[Records from a dataset]
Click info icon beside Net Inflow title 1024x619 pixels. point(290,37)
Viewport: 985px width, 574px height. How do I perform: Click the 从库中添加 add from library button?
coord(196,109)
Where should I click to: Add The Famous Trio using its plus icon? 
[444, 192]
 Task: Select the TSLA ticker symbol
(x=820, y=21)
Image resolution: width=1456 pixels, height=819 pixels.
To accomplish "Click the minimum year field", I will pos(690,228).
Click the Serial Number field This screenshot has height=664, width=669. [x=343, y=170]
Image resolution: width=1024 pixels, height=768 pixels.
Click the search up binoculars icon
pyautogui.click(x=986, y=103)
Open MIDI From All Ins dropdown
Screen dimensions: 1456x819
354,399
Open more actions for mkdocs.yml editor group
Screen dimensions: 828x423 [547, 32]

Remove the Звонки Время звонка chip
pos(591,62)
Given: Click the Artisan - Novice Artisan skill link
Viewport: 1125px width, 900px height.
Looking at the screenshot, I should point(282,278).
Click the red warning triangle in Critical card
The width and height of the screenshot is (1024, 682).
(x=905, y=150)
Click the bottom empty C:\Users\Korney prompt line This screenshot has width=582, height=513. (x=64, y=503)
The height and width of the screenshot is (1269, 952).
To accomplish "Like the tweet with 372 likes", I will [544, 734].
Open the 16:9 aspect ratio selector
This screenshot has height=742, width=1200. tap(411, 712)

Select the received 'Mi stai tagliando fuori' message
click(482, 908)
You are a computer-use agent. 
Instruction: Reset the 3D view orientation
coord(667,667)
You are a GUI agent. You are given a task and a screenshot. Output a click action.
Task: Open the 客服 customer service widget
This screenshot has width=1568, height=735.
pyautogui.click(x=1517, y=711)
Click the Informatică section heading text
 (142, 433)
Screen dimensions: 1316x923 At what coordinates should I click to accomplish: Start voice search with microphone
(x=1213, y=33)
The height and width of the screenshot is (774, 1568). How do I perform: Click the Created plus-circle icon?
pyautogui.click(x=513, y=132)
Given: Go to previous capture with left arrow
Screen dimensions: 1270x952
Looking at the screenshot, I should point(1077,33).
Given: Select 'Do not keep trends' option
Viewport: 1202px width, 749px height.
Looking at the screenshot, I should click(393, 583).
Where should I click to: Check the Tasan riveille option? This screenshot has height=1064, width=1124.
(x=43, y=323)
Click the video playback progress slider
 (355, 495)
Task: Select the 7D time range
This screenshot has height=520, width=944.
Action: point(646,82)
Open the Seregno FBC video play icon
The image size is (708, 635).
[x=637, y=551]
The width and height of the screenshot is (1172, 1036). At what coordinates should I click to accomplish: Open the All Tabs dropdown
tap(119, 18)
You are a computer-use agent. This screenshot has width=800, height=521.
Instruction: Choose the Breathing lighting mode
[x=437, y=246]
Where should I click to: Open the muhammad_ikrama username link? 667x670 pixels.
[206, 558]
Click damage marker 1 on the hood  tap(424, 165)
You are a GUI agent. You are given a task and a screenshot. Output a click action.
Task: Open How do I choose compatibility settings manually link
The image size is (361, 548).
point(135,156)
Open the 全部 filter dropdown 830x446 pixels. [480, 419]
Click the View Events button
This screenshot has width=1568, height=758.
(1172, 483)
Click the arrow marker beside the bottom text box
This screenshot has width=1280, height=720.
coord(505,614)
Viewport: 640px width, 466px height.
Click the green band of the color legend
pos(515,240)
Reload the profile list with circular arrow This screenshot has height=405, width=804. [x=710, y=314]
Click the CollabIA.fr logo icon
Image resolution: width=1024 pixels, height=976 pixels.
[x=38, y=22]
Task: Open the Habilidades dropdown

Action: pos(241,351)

§ **Exercise directions**
Quote every row above word for word, from the first to the last.

§ **Answer to the task**
Click info icon beside Net Inflow title 1024x619 pixels. point(290,37)
Viewport: 985px width, 574px height. How do I perform: Click the 从库中添加 add from library button?
coord(196,109)
Where should I click to: Add The Famous Trio using its plus icon? 
[444, 192]
 Task: Select the TSLA ticker symbol
(x=820, y=21)
Image resolution: width=1456 pixels, height=819 pixels.
To accomplish "Click the minimum year field", I will pos(690,228).
Click the Serial Number field This screenshot has height=664, width=669. [x=343, y=170]
Image resolution: width=1024 pixels, height=768 pixels.
Click the search up binoculars icon
pyautogui.click(x=986, y=103)
Open MIDI From All Ins dropdown
Screen dimensions: 1456x819
354,399
Open more actions for mkdocs.yml editor group
Screen dimensions: 828x423 [547, 32]

Remove the Звонки Время звонка chip
pos(591,62)
Given: Click the Artisan - Novice Artisan skill link
Viewport: 1125px width, 900px height.
Looking at the screenshot, I should point(282,278).
Click the red warning triangle in Critical card
The width and height of the screenshot is (1024, 682).
(x=905, y=150)
Click the bottom empty C:\Users\Korney prompt line This screenshot has width=582, height=513. (x=64, y=503)
The height and width of the screenshot is (1269, 952).
To accomplish "Like the tweet with 372 likes", I will [544, 734].
Open the 16:9 aspect ratio selector
This screenshot has height=742, width=1200. tap(411, 712)

Select the received 'Mi stai tagliando fuori' message
click(482, 908)
You are a computer-use agent. 
Instruction: Reset the 3D view orientation
coord(667,667)
You are a GUI agent. You are given a task and a screenshot. Output a click action.
Task: Open the 客服 customer service widget
This screenshot has width=1568, height=735.
pyautogui.click(x=1517, y=711)
Click the Informatică section heading text
 (142, 433)
Screen dimensions: 1316x923 At what coordinates should I click to accomplish: Start voice search with microphone
(x=1213, y=33)
The height and width of the screenshot is (774, 1568). How do I perform: Click the Created plus-circle icon?
pyautogui.click(x=513, y=132)
Given: Go to previous capture with left arrow
Screen dimensions: 1270x952
Looking at the screenshot, I should point(1077,33).
Given: Select 'Do not keep trends' option
Viewport: 1202px width, 749px height.
Looking at the screenshot, I should click(393, 583).
Where should I click to: Check the Tasan riveille option? This screenshot has height=1064, width=1124.
(x=43, y=323)
Click the video playback progress slider
 (355, 495)
Task: Select the 7D time range
This screenshot has height=520, width=944.
Action: point(646,82)
Open the Seregno FBC video play icon
The image size is (708, 635).
[x=637, y=551]
The width and height of the screenshot is (1172, 1036). At what coordinates should I click to accomplish: Open the All Tabs dropdown
tap(119, 18)
You are a computer-use agent. This screenshot has width=800, height=521.
Instruction: Choose the Breathing lighting mode
[x=437, y=246]
Where should I click to: Open the muhammad_ikrama username link? 667x670 pixels.
[206, 558]
Click damage marker 1 on the hood  tap(424, 165)
You are a GUI agent. You are given a task and a screenshot. Output a click action.
Task: Open How do I choose compatibility settings manually link
The image size is (361, 548).
point(135,156)
Open the 全部 filter dropdown 830x446 pixels. [480, 419]
Click the View Events button
This screenshot has width=1568, height=758.
(1172, 483)
Click the arrow marker beside the bottom text box
This screenshot has width=1280, height=720.
coord(505,614)
Viewport: 640px width, 466px height.
Click the green band of the color legend
pos(515,240)
Reload the profile list with circular arrow This screenshot has height=405, width=804. [x=710, y=314]
Click the CollabIA.fr logo icon
Image resolution: width=1024 pixels, height=976 pixels.
[x=38, y=22]
Task: Open the Habilidades dropdown

Action: pos(241,351)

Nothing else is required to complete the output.